USD. The greenback lost out against all G10 currencies except JPY, which seems congruent with the interpretation of a slightly more risk on mood in FX markets yesterday. US data was solid meanwhile, with the August NFIB small businesses index rising to 108.8, a fresh all time high thanks to new capital expenditure plans. This is likely driven by strong corporate earnings – the single biggest driver of capex – which bodes well for growth in the US economy in the foreseeable future. However, an obstacle for this growth could be that 25% of NFIB respondents reported their single biggest problem is finding qualified staff. Also, the domestic economy might not have the capacity to deliver the needed capital equipment, which together with tight labour markets, can fire up inflation drastically. This potential for overheating likely plays a role in the fact that a fourth rate hike this year in December is priced in at a chance of around 70%. Today sees the Producer Price Index as the most important release at 13:30 BST, with the Federal Reserve Beige book at 19:00.

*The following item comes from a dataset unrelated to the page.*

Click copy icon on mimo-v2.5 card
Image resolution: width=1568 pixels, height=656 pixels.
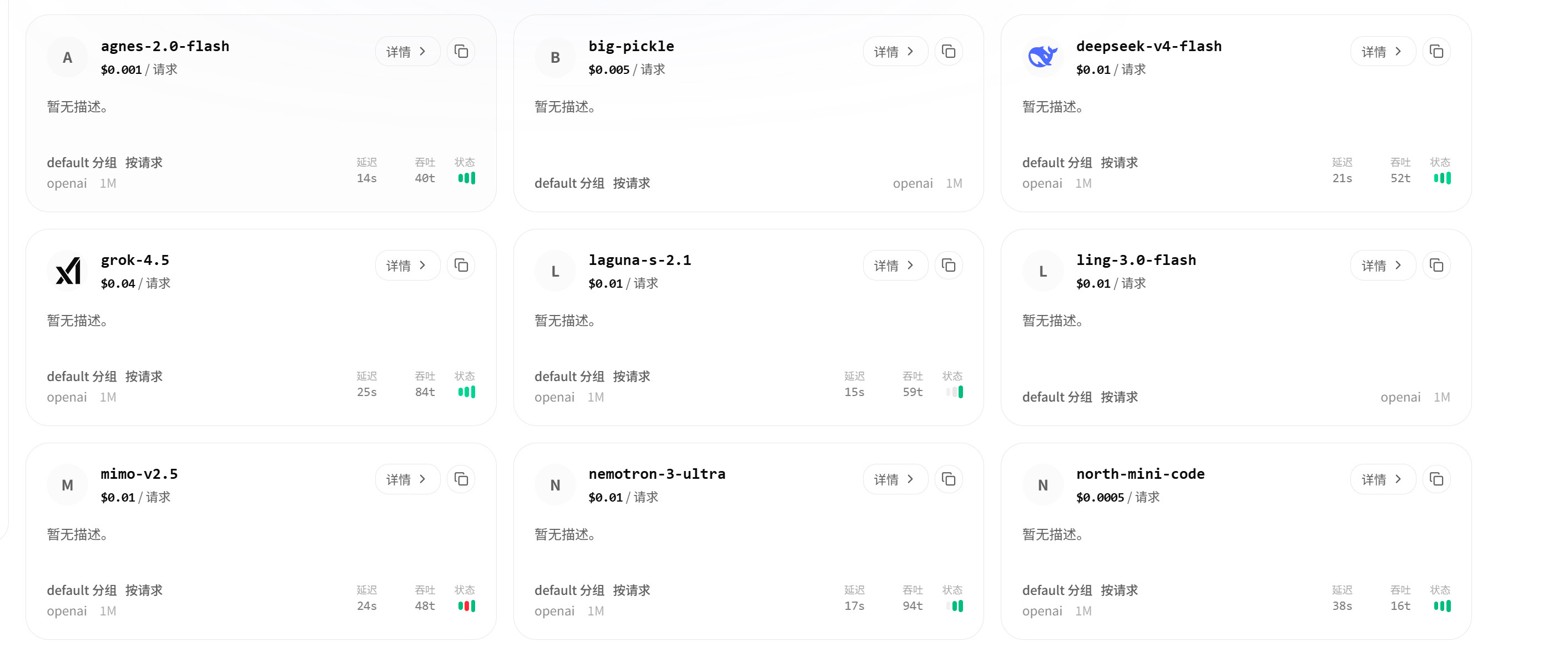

CAD. The two oil-driven G10 currencies, CAD and NOK, benefitted yesterday from WTI crude futures briefly breaching $70 a barrel. The oil rally looked to continue this morning but given previous years and recent US inventory data, the rally may be short-lived. Demand for oil tends to drop off in autumnal months, and this is evidenced by inventories in the US rising. Combined with fears of supply constraints easing, which previously caused WTI to rally as high as $75 a barrel in July, this source of loonie strength may only be temporary. Foreign Minister Chrystia Freeland reported that NAFTA talks remained productive after her meeting with US counterparts in Washington. The tight time constraint to pass any deal through Congress remains, and the loonie’s price action arguably reflects trade uncertainty remains factored in.